_Text passage_
================

It’s hard to tell where the journey of Darfur United began. I can reference when we first discussed the idea at Good Stuff in Hermosa Beach with i-ACT’s Ian Harrington. I can recall when Coach Mark Hodson first stepped onto the sandy pitch in refugee camp Djabal for team tryouts in 2012. These events may mark the beginning of the team, but the spirit of Darfur United and the will to never quit, on or off the pitch, started long before that.
Today, each team member’s will was tested greatly in our first ConIFA World Football Cup match against Padania. The final score of 20-0 doesn’t even begin to tell of the work ethic or pride these players displayed for 90 minutes against a backdrop of treelined mountains and clear lakes in Ostersund, Sweden. They never, ever quit. They challenged every ball, and some players really stood out on the pitch. Khamis and Youssouf held strong in the back. They patiently timed their tackles and quickly shut down the offensive attack, even successfully playing an off-side trap on several occasions. At the front, Yaya pushed Padania’s defenders to mark tightly and remain focused for the entire game. Despite one red card against Saleh and three penalty kicks awarded to Padania, Darfur United played every minute as if it were 0-0 and we were fighting for that winning goal.
I don’t know how many teams would have kept their focus and intensity goal after goal. I can’t say I would have been able to do it. The Darfur United team is special in so many ways, one of which is the pride they display and the understanding that DU is more than football. It’s about unifying across tribal and geographic boundaries to be part of one path forward, a path that uses communication, trust and will to create a peaceful, alternative future. The players are committed to this and know that if Darfur United remains a team, then anything is possible for the future of Darfur. This drive comes from deep within and cannot be taught.
I know the guys feel disappointed and that they might have let down their families and communities back home. I think nothing could be further from the truth. Against so many obstacles, they never quit and found themselves singing their national anthem in a stadium at the ConIFA World Football Cup. They never quit their families and communities in their refugee camps. And they believe they can change Darfur’s destiny for the better. And I believe this, too. If they were still fighting at minute 90, when the 20th goal fell, then I know they will never give up on their people.
Let us each make a commitment now to match their will to never quit and make sure we do all we can to stand beside Darfur United and the millions of displaced Darfuris.

================

_Exercise goal_
Answer these questions from the text about Darfur United:
(a) In what year did the team tryouts in refugee camp Djabal take place?
(b) Which player received a red card in the match against Padania?
(c) What did the players find themselves singing in a stadium at the ConIFA World Football Cup?

_Information shown_
================

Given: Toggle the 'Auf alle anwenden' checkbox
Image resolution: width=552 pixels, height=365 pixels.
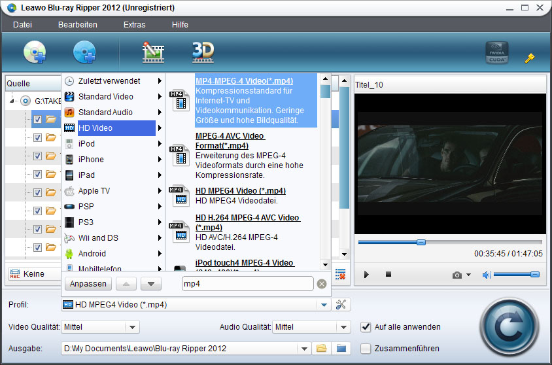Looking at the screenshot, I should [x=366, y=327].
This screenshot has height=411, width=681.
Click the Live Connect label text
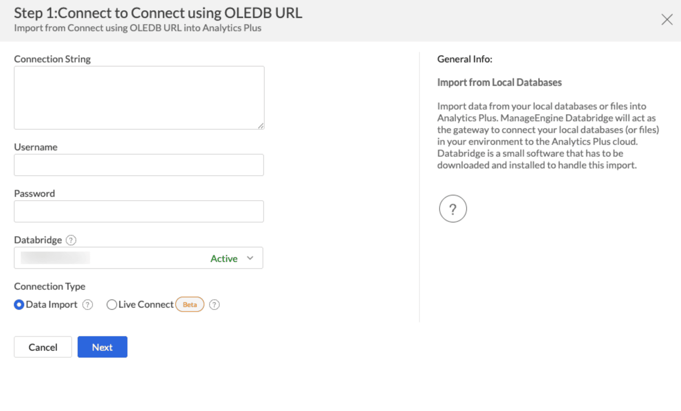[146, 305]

================

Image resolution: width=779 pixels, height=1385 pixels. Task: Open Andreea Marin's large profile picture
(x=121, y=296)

================

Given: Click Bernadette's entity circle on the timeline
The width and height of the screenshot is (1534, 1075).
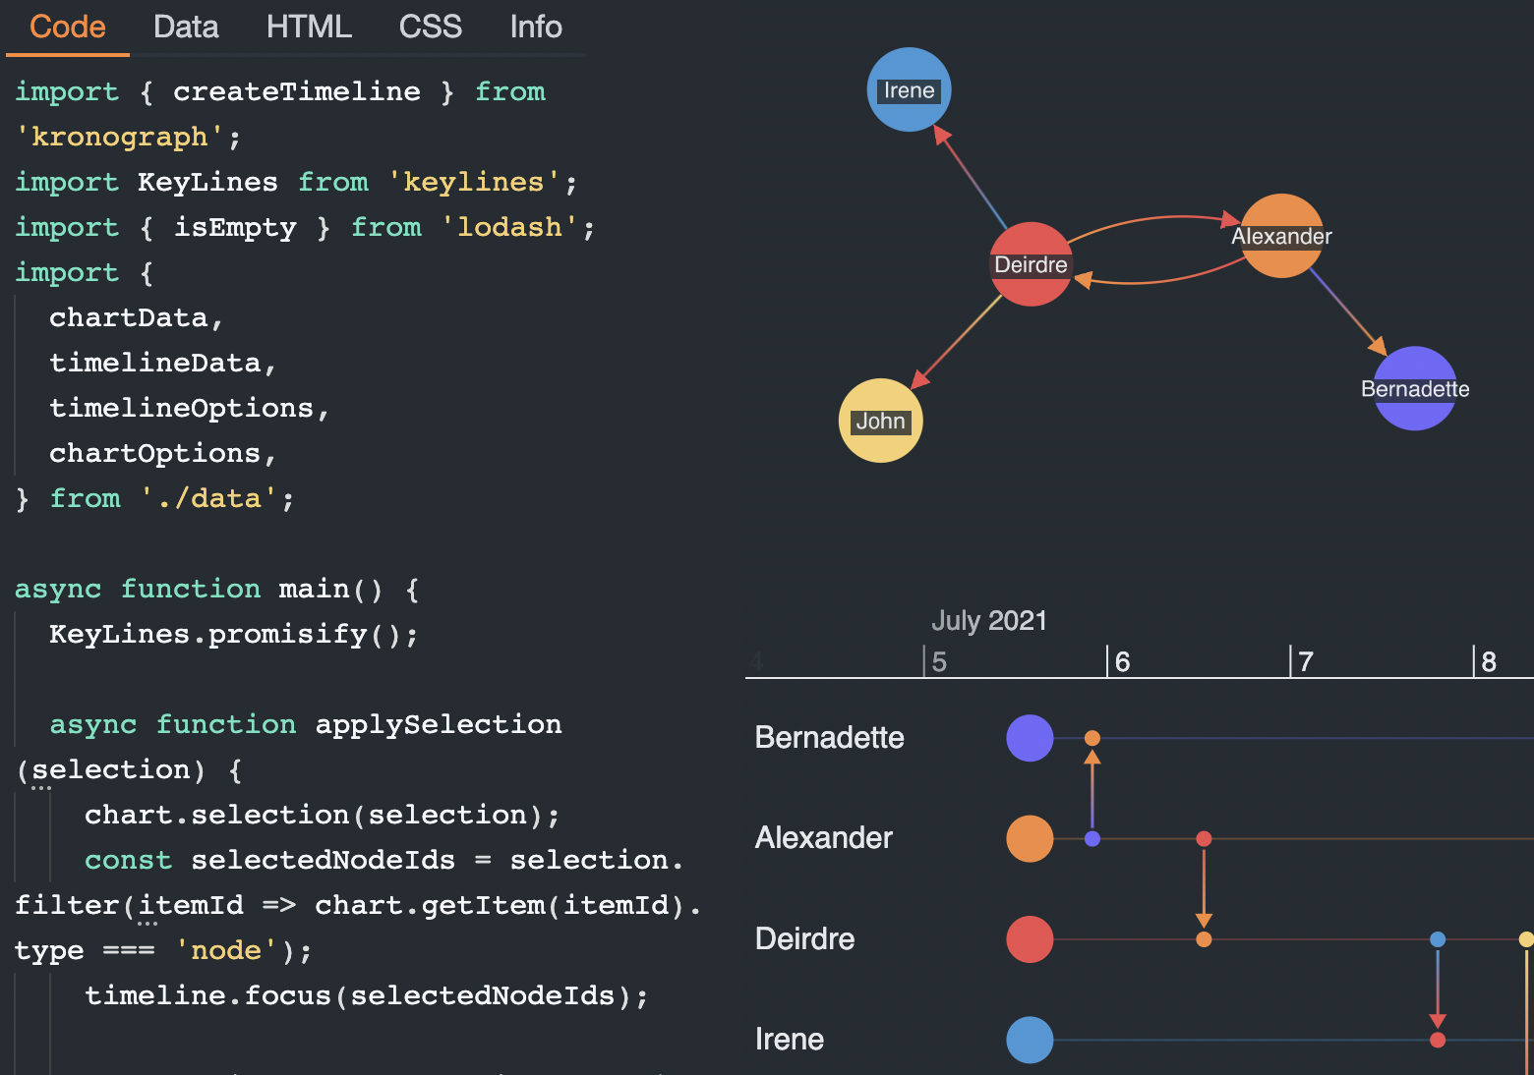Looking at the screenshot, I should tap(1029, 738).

================

_The completed task_
(a) 2012
(b) Saleh
(c) Their national anthem